Koestler awards, Ariane Bankes Outstanding Award for Oil 2008

Koestler awards, Ariane Bankes Outstanding Award for Oil 2008

The lawyers of a man jailed for 17 years are to challenge a decision to refuse to pay compensation after his conviction was quashed at the end of last year. The judicial review in the case of Victor Nealon (see here for background) will also challenge the new regime introduced under this year’s Anti-Social Behaviour, Crime and Policing Act which further restricts eligibility for compensation for miscarriages of justice to those who can demonstrate their innocence ‘beyond reasonable doubt’.

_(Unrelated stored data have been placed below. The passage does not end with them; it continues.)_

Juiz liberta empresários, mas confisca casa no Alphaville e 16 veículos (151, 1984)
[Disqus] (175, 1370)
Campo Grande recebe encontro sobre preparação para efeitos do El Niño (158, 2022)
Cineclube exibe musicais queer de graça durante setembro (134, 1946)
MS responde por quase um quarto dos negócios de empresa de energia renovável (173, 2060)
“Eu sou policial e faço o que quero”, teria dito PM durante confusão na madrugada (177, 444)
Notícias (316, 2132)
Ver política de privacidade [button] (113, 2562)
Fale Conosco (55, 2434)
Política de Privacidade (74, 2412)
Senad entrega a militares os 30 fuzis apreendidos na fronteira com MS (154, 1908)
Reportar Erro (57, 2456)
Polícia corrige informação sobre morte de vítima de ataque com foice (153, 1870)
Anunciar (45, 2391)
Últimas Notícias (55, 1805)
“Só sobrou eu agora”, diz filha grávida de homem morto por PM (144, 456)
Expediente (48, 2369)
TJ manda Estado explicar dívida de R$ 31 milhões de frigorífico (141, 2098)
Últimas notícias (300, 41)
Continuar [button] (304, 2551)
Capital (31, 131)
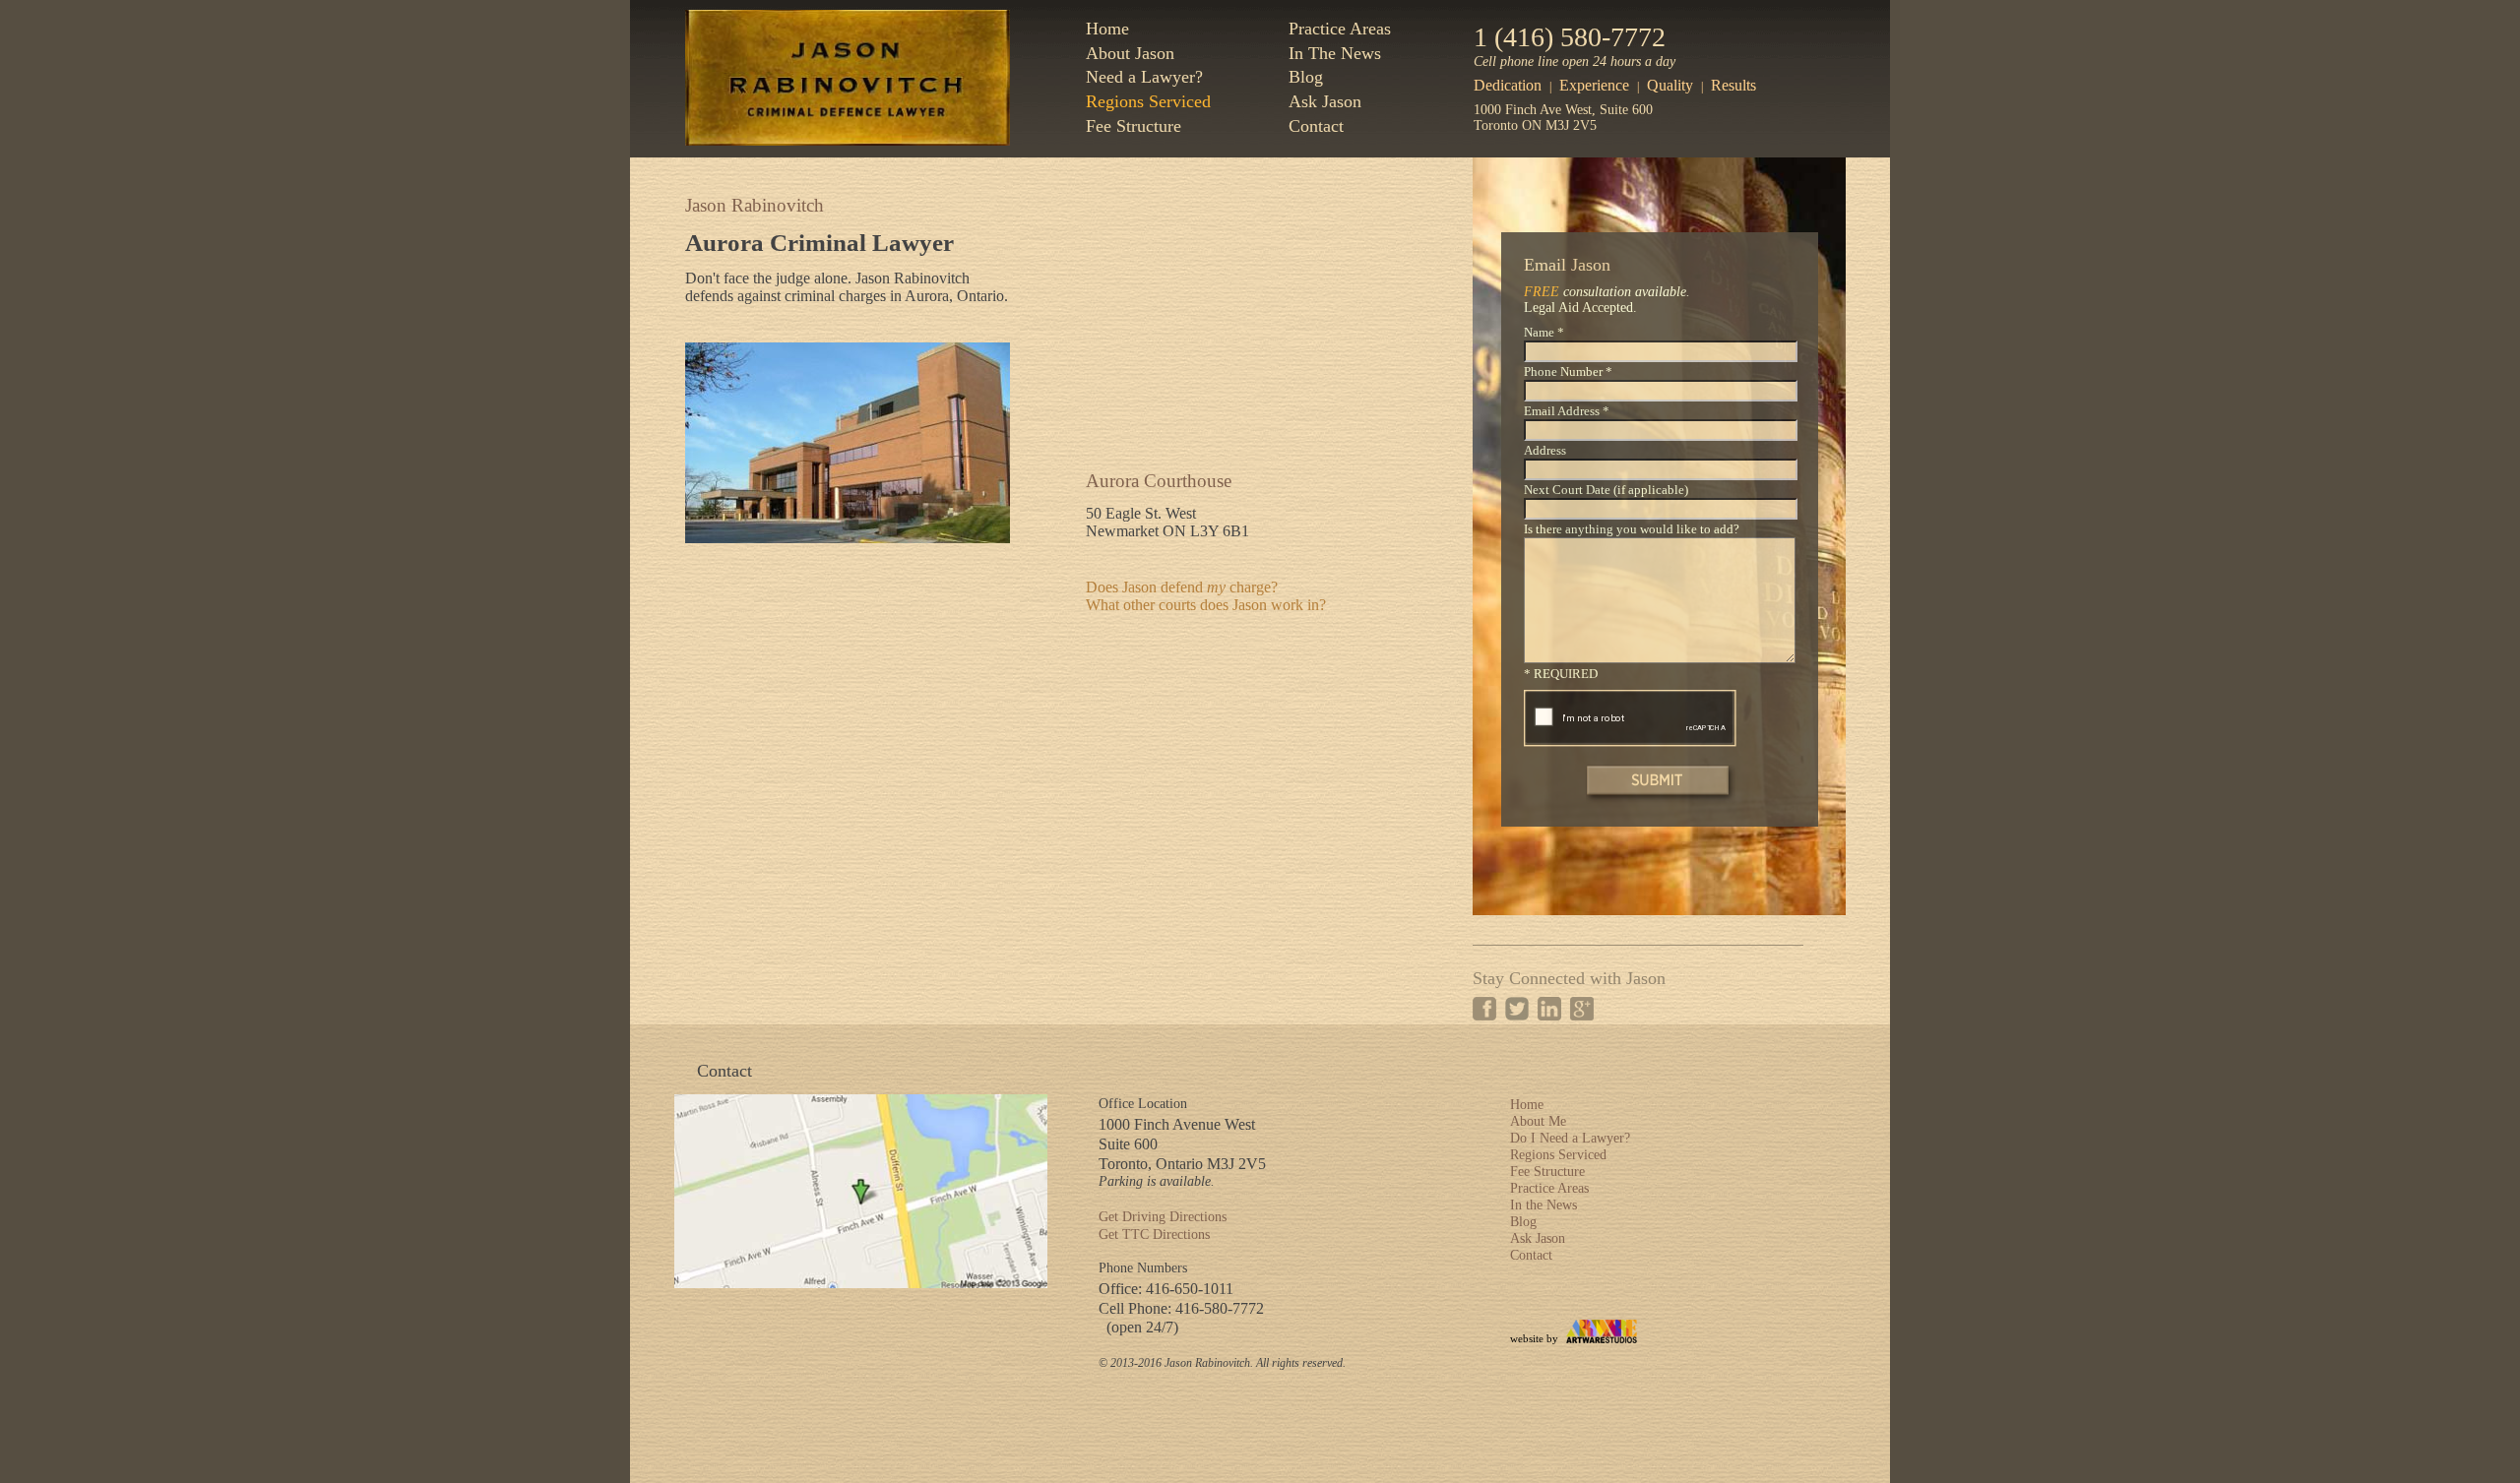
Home (1107, 28)
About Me (1538, 1121)
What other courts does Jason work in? (1206, 604)
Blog (1306, 77)
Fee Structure (1133, 126)
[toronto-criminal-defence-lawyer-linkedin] (1549, 1008)
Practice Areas (1340, 28)
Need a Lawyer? (1144, 77)
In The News (1335, 53)
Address (1545, 451)
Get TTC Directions (1154, 1234)
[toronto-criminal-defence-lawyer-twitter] (1517, 1008)
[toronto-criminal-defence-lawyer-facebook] (1484, 1008)
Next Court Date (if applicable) (1606, 490)
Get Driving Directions (1163, 1216)
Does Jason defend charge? (1182, 587)
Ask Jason (1325, 101)
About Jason (1130, 53)
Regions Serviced (1148, 101)
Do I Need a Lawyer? (1570, 1138)
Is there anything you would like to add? (1631, 529)
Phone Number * (1568, 372)
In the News (1543, 1205)
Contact (1316, 126)
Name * (1544, 333)
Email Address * (1566, 411)
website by (1534, 1338)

Victor Nealon picVictor Nealon was convicted of attempted rape in 1997 outside a nightclub in Redditch. The evidence used to secure his conviction was a disputed ID parade and a weakened alibi. The former postman spent 17 years behind bars before his conviction was quashed last December after DNA evidence pointed to another man as the perpetrator. Nealon always maintained his innocence. Nealon spent his first night of freedom sleeping on the streets of Birmingham.

‘I confirm that we are issuing a challenge against the MOJ over the scandalous refusal to pay Victor Nealon miscarriage of Justice compensation,’ Nealon’s solicitor Mark Newby said yesterday. ‘The challenge will be brought based on the fact that Victor Nealon can show ‘beyond reasonable doubt’ that he did not commit the offence – in other words, meeting the new test under the 2014 legislation – and secondly that the new test breaches the presumption of innocence.’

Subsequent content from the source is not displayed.